On Tuesday, the House Education and Workforce Committee will hold a hearing on the Tribal Labor Sovereignty Act, a bill that would officially say that the National Labor Relations Act does not extend to Indian lands. Similar legislation already has advanced through committee in the Senate.
The legislation is an effort to head off organized labor’s push to unionize Indian casinos. The National Labor Relations Board, the entity that enforces federal labor law, ruled in 2004 that it had authority over tribal casinos, reversing decades of precedent.
“The unions have eyed Indian and non-Indian gaming as prime targets for their organizing efforts,” said Robert Guest, an attorney with the Native American Rights Fund, which is supporting the legislation. Allowing the board’s decision to stand eroded the tribes’ rights and threatened their gambling industry, he said.
There have been several bills introduced over the last decade to exclude tribes from federal labor law, but they have gotten little traction. An aide to a Republican lawmaker, who requested anonymity, said that with both the House and Senate under GOP control, they expected the legislation to get through this time.
It may even get administration support, the aide noted.

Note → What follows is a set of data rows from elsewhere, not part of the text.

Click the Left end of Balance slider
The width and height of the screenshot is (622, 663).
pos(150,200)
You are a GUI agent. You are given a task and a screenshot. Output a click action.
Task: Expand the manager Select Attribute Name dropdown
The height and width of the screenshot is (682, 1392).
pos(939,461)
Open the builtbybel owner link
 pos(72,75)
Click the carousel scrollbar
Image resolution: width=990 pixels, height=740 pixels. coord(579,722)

In late 2011, the Interior Department’s Indian Affairs agency wrote to the board, saying that it did not believe the labor law should cover tribes.

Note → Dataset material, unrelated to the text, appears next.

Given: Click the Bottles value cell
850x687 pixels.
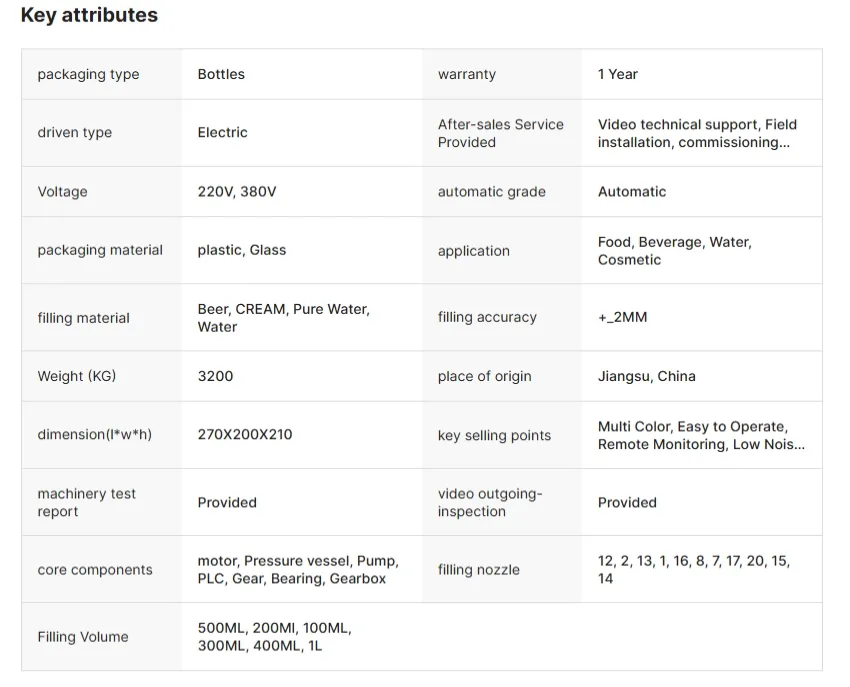Looking at the screenshot, I should pyautogui.click(x=221, y=74).
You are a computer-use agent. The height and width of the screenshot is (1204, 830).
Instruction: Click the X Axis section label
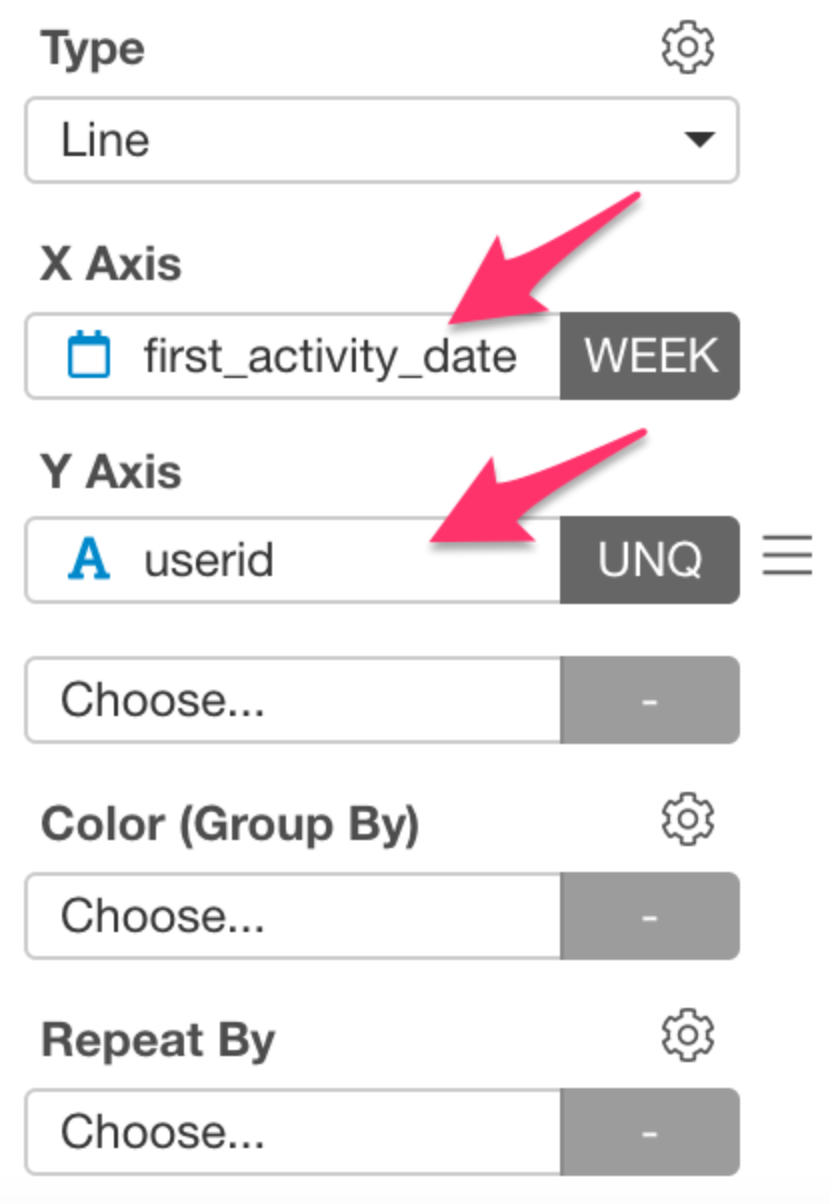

“Tribal governments should be given at least the same exception as provided to state governments in the NLRA,” wrote Patrice Kunesh, the department’s department’s deputy solicitor for Indian affairs.
The federal law, which passed in 1935, does not specifically address the issue, effectively leaving it to the board’s discretion.
The original reason for the tribes’ exclusion was that the labor rights act covers only private-sector unions and the legal concept of “tribal sovereignty” meant the tribes were independent entities, similar to states, that could pass their own laws. Since the tribes owned the casinos, their employees were public-sector workers and the tribes themselves determined their labor rights.
However, unlike schools, fire departments or government agencies, for-profit casinos are not what are traditionally understood as public-sector establishments. The labor board asserted jurisdiction over tribal casinos in a 2004 case called San Manuel.
Annemarie Strassel, spokeswoman for Unite Here, a service-sector union pushing to represent the casino workers, noted that other federal workplace laws, such as the Occupational Safety and Health Act, applied to the casinos. There was no reason why the NLRA shouldn’t as well, she argued.
“Most of the people who work in the casinos are not tribe members,” Strassel said. “This is about preserving those workers’ rights.”
Guest countered that the board’s assertion of jurisdiction undermined the tribes’ own legal rights. “It really is a matter of whether tribes are governments, like state governments, like the federal government,” he said.
He noted that some tribes, like the Navajos, have allowed unions. But even those had concerns about the board’s actions, Guest said. Several tribes wanted to be able to ensure there were “no strike” clauses in their labor contracts since they were so financially dependent on the casinos, something they would not necessarily get under the NLRA.
Guest added that an estimated 90 percent of the casinos’ revenue went back into the tribes, which meant that they weren’t really private-sector businesses.